The next year, U.S. Attorney General Edwin
Meese's Commission on Pornography issued a report attacking the
adult entertainment industry. Guccione called the report
"disgraceful" and doubted it would have any impact, but
newsstands and convenience stores responded by pulling Penthouse
from their magazine racks.
Sales dropped after the Meese commission report
and years later took another hit with the proliferation of
X-rated videos and Web sites. According to the Audit Bureau of
Circulations, Penthouse's circulation dipped below 1 million in
the late 1990s and fell to about 463,000 in 2003, the year
General Media Inc. filed for bankruptcy. Over the first six
months of 2010, Penthouse reported circulation of barely
178,000.
"The future has definitely migrated to electronic
media," Guccione acknowledged in a 2002 New York Times
interview.
In 2004, a private-equity investor from Florida
acquired Penthouse in a bankruptcy sale. Penthouse and related
properties are now owned by FriendFinder Networks Inc., a Boca
Raton, Fla.-based company that offers social networking and
online adult entertainment, including some with the Penthouse
brand. FriendFinder made a bid this year for Playboy, which now
outsells Penthouse roughly 10 to one, but Hefner has rejected
it.
Guccione was born in Brooklyn and attended prep
school in New Jersey. He spent several months in a Catholic
seminary before dropping out to pursue his dream of becoming an
artist. He wandered Europe as a painter for several years.

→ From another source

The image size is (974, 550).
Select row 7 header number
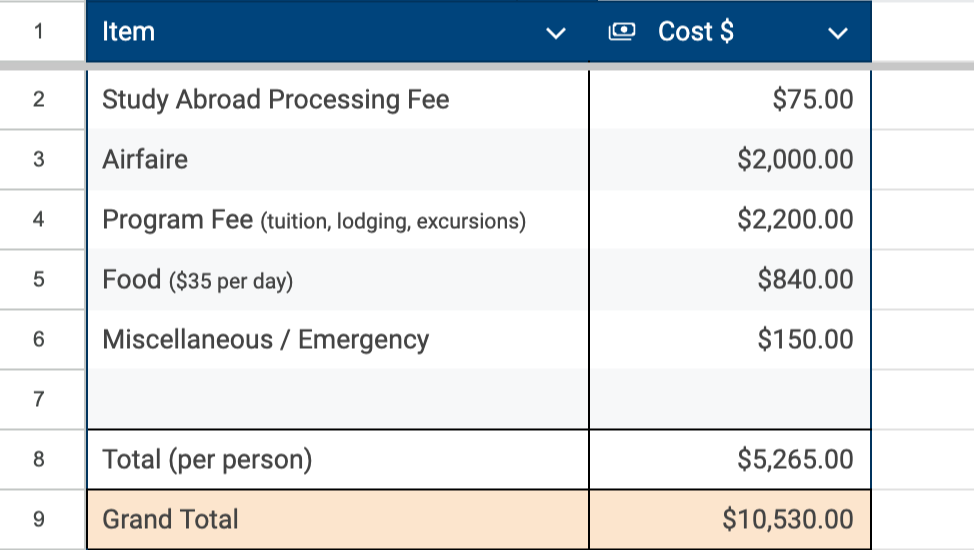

April Guccione said her husband was working as a
cartoonist and a manager of self-service laundries in London
when he got the idea of starting a magazine more explicit and
aimed more squarely at "regular guys" than Playboy, which
cultivated an upscale image.
Guccione's staff, which included family members,
often described the publisher as mercurial.
"He was a mass of contradictions, engendering
fierce loyalty and equally fierce contempt," wrote Patricia
Bosworth in a 2005 Vanity Fair article about Guccione, for whom
she had worked as executive editor of Viva.

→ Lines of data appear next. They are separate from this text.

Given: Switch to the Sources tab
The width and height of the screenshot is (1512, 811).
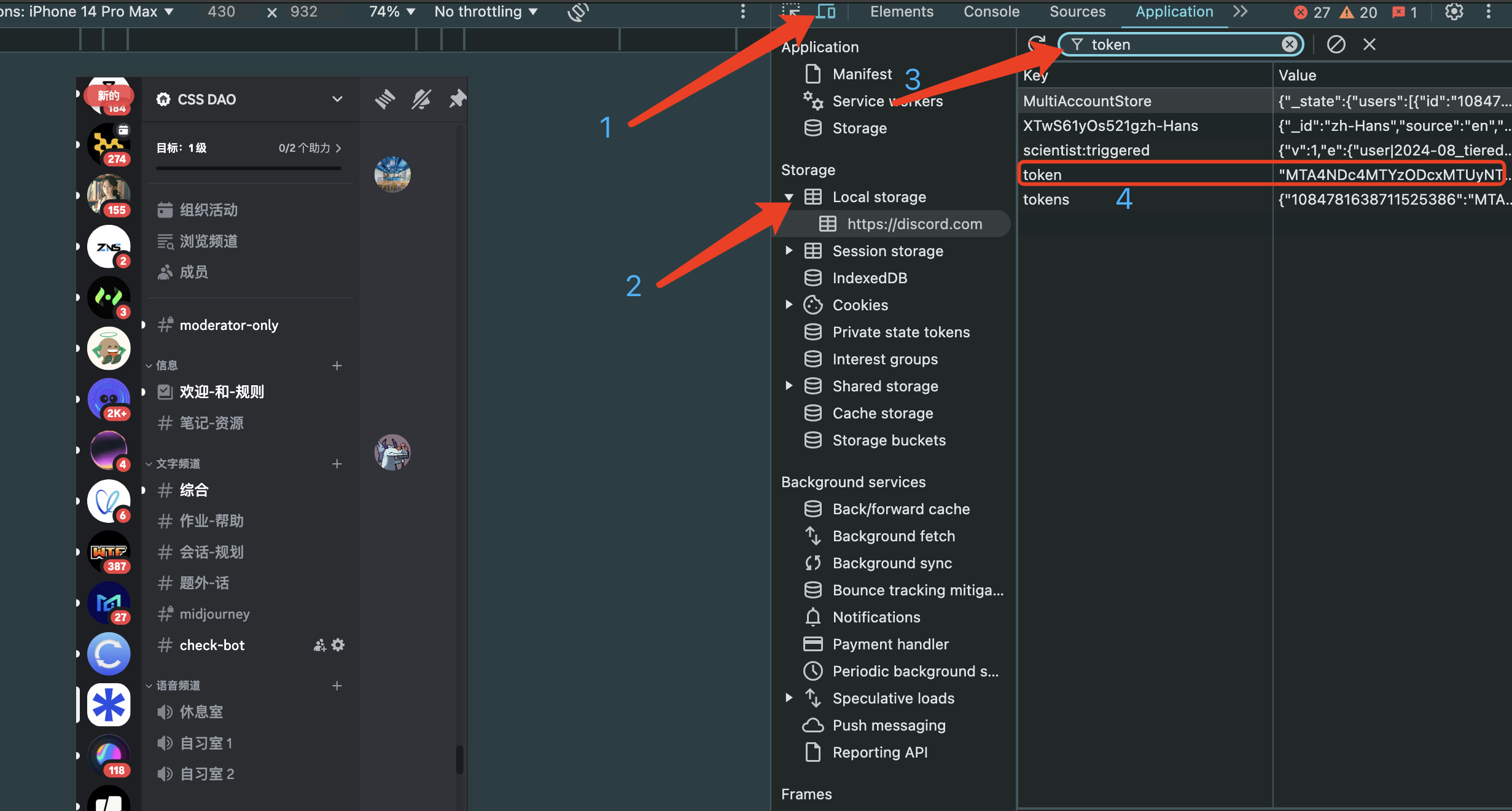Looking at the screenshot, I should 1077,12.
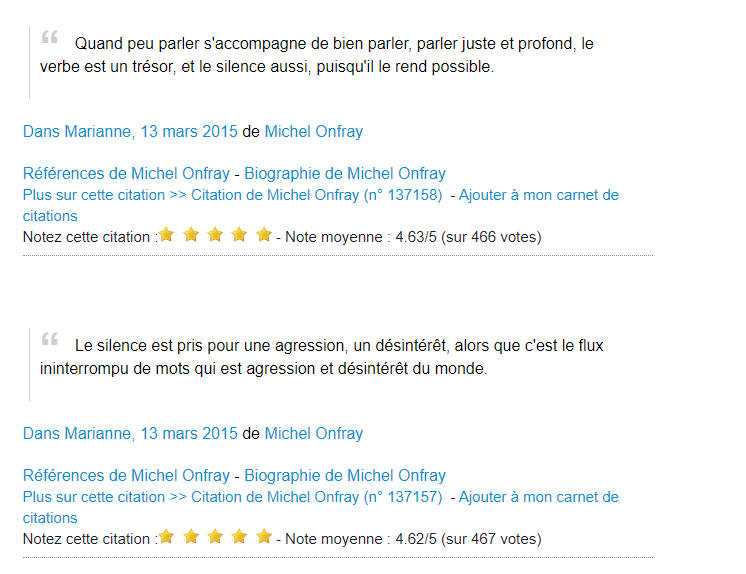The width and height of the screenshot is (746, 574).
Task: Open 'Biographie de Michel Onfray' above quote n° 137157
Action: (x=345, y=476)
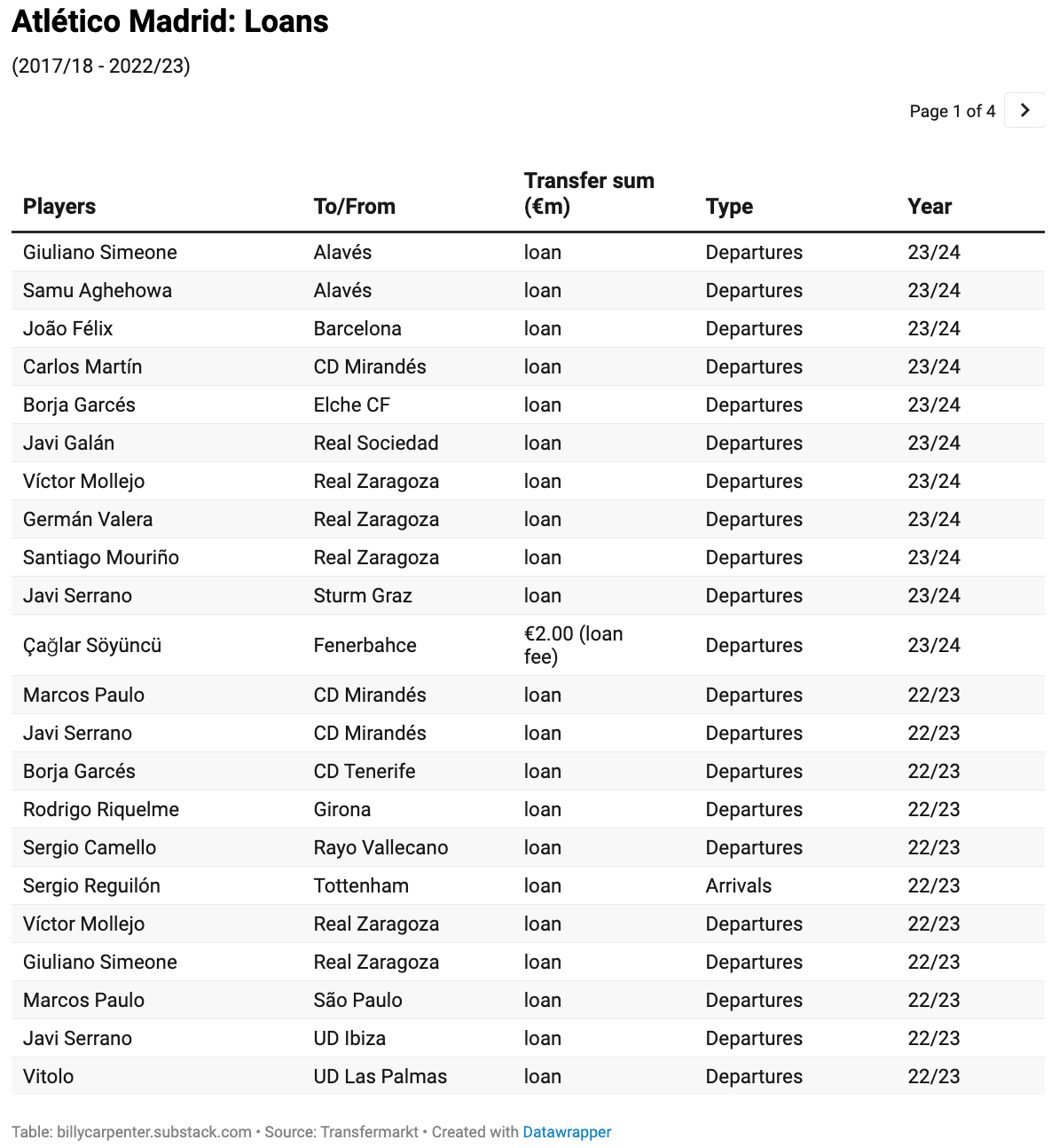Select the Rodrigo Riquelme row
Image resolution: width=1059 pixels, height=1148 pixels.
pos(528,809)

"He hired and fired people — then rehired them.
He could be warm and funny one minute and cold and detached the
next."
Guccione's management style even sparked a rift
with his own son, Bob Guccione Jr. In 1985, the publisher helped
his son launch the music magazine Spin, with Bob Jr. serving as
editor and publisher. After just two years, the two clashed over
the direction of the magazine and the elder Guccione decided to
shut it down, forcing his son to secure outside funding.
Success as a publisher allowed Guccione to amass
an impressive art collection, which included paintings by El
Greco, Modigliani, Dali, Degas, Matisse and Picasso. The works
adorned his 30-room, 22,000-square-foot mansion in New York
City.
Guccione's financial problems forced him to sell
his art collection in 2002 at auction. The collection had been
appraised by Christie's at $59 million two years earlier. Four
years later, he was forced to sell his Manhattan mansion.
Guccione eventually went back to painting, and
his works were shown at venues including the Butler Institute of
American Art in Ohio and the Nassau County Museum of Art in New
York, said April Guccione, who married him in 2006. The couple
moved from New Jersey to Texas in 2009.
Married four times, Guccione had a daughter,
Tonina, from his first marriage and three sons, Bob Jr., Tony,
and Nick, and a daughter, Nina, from his second marriage.
April Guccione
said services for her husband will be private.